Teia de Textos disse...

Vim ler novamente! Sou fã do escritor que vc é. Muitas coisas podem mudar. Mas, seu talento é um fato. Não consequência do meu amor. =]

Anônimo disse...

vim Lêr seu texto de novo e derrepente parei para pensar,...
vc é como um livro,.a diferença é que muitas vezes os livros são esquecidos e muito poucas vezes lidos,..
mas vc eu gosto de lêr sempre,..e Lêr um ser humano é sentir sua essência,..e eu sinto sua essência,..
sua essência é a de alguém inteligente que sabe bem o que quer,.
é uma essência de uma pessoa que tem a cabeça no lugar,..
vc tem um lindo coração,.e seu coração quer liberar mais textos,.mais frases,.mais poemas,.siga em frente,..
deixa sua alma liberar seu ser,..e deixa seu coração enviar lindas mensagens ,lindos textos,...lindos poemas,..lindas hístórias,.
vc pode !!! basta querer...
devemos ser como um livro aberto,..não como um livro que tem um dono,..mas como um livro de palavras e frases encantadas que ao ser lido se sente como um livro de asas,..que então voa de mão em mão e que a partir de suas palavras e frases tão mágicas vai tocando coração por coração...

por hoje é isso que vim expressar..
nem sei se vc vai me entender,..
mas postei o que meu coração quiz escrever...bjss
ASS: Elienai Oliveira..

anja disse...

Estou aqui me deliciando com teu blog.
Encantada!

O livro encantado nao me sai da cabeça....acho que tb fui engulida.

:)

Teia de Textos disse...

Mor, adorei o tradutor que vc colocou! Vou ler seus textos em francês e em inglês... assim tenho vontade de estudar!
bjoss

Vampira Dea disse...

Fui no passado e rememorei com o texto aventuras parecidas que já fiz.Me emocionei de verdade. Que bom que vc já entendeu que ele não desapareceu e sim que está dentro de vc. Acho que essa crônica é o que mais lindo já li de vc. Parabéns.

Unknown disse...

O inicio deste texto me remeteu a infância, onde para mim tudo era mágico e o faz de conta tornava tudo tão importante e humanamente bom, mesmo que inanimado.

meu abraço.
@cogumela_

Maria Maria disse...

Obrigada pela visita ao Água de Chocalho, viu?
Tem mais coisas lá.

Beijos e, se possível, espalhe a água entre seus amigos, sim?

Maria Maria

Maíra disse...

Se todas as pessoas tivessem esta sua mesma paixão pela aventura de ler, o mundo seria bem melhor!

Que lindo textoo! =)

Maçao Filho [Delos] disse...

Já há algum eu não passava por aqui e teu texto me lembrou do motivo pelo qual é um crime deixar de vir conferir teus escritos.

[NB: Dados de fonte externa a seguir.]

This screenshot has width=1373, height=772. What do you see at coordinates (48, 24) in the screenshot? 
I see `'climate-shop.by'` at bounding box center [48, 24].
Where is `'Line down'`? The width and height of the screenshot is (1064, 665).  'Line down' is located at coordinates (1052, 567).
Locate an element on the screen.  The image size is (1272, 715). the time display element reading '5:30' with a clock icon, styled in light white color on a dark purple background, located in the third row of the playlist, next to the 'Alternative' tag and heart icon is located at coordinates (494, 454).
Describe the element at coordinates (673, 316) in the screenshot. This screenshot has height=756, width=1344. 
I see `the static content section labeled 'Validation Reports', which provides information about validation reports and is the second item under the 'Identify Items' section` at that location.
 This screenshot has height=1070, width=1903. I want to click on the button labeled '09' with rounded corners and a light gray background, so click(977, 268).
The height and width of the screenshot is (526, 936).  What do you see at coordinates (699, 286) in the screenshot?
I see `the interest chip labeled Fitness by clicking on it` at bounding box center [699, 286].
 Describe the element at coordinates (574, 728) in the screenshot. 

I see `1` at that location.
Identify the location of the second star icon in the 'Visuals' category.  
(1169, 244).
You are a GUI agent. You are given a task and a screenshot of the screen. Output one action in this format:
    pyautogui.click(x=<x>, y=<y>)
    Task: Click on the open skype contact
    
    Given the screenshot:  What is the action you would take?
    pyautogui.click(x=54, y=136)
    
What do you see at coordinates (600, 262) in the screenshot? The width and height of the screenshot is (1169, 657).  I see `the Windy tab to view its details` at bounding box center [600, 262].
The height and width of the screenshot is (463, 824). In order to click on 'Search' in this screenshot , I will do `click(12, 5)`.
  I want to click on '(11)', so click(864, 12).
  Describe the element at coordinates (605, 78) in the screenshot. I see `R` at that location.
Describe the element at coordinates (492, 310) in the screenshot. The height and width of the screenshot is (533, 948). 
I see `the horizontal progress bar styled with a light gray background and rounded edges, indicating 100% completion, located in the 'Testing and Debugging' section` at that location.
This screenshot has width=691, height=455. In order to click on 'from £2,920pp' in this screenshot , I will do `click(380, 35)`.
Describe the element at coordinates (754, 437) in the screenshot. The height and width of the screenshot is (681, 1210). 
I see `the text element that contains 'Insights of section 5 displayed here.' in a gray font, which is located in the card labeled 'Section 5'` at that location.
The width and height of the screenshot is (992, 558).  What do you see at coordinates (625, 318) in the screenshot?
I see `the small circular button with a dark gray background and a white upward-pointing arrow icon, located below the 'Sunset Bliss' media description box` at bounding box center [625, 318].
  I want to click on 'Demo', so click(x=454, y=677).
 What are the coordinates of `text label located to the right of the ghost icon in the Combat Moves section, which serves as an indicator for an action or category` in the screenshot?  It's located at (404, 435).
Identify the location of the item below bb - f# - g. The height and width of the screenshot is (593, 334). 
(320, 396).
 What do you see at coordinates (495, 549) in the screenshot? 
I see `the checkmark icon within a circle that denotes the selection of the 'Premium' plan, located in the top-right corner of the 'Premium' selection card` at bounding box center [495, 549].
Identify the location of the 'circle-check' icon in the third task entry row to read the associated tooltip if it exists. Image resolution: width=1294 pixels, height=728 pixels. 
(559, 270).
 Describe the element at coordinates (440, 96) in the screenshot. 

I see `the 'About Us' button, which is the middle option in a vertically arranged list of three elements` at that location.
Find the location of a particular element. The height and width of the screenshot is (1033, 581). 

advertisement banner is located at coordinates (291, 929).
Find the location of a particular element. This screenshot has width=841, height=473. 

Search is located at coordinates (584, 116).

Tens um jeito de escrever tão cativante que não encontro um jogo de palavras capaz de descrevê-lo.

Deixo então apenas meus mais sinceros parabéns e muito obrigado - por compartilhar teu escrever sempre encantador com tanta gente que, como eu, não vê a hora de poder apreciar outro texto teu, outra chance de viajarmos pra dentro de nós mesmos através de palavras tuas. Um abraço, çao.

Jeferson Cardoso disse...

Grande texto! Fui levado à infância longínqua, em que a leitura dava asas à fantasia e os personagens ganhavam vida.
Jefhcardoso do
http://jefhcardoso.blogspot.com

Patrícia Garbuio disse...

Texto maravilhoso,rico em detalhes.Como todo mundo,me fez lembrar da infância,amava ler livros de todo jeito.E quando passava férias com minha vó eles iam junto comigo.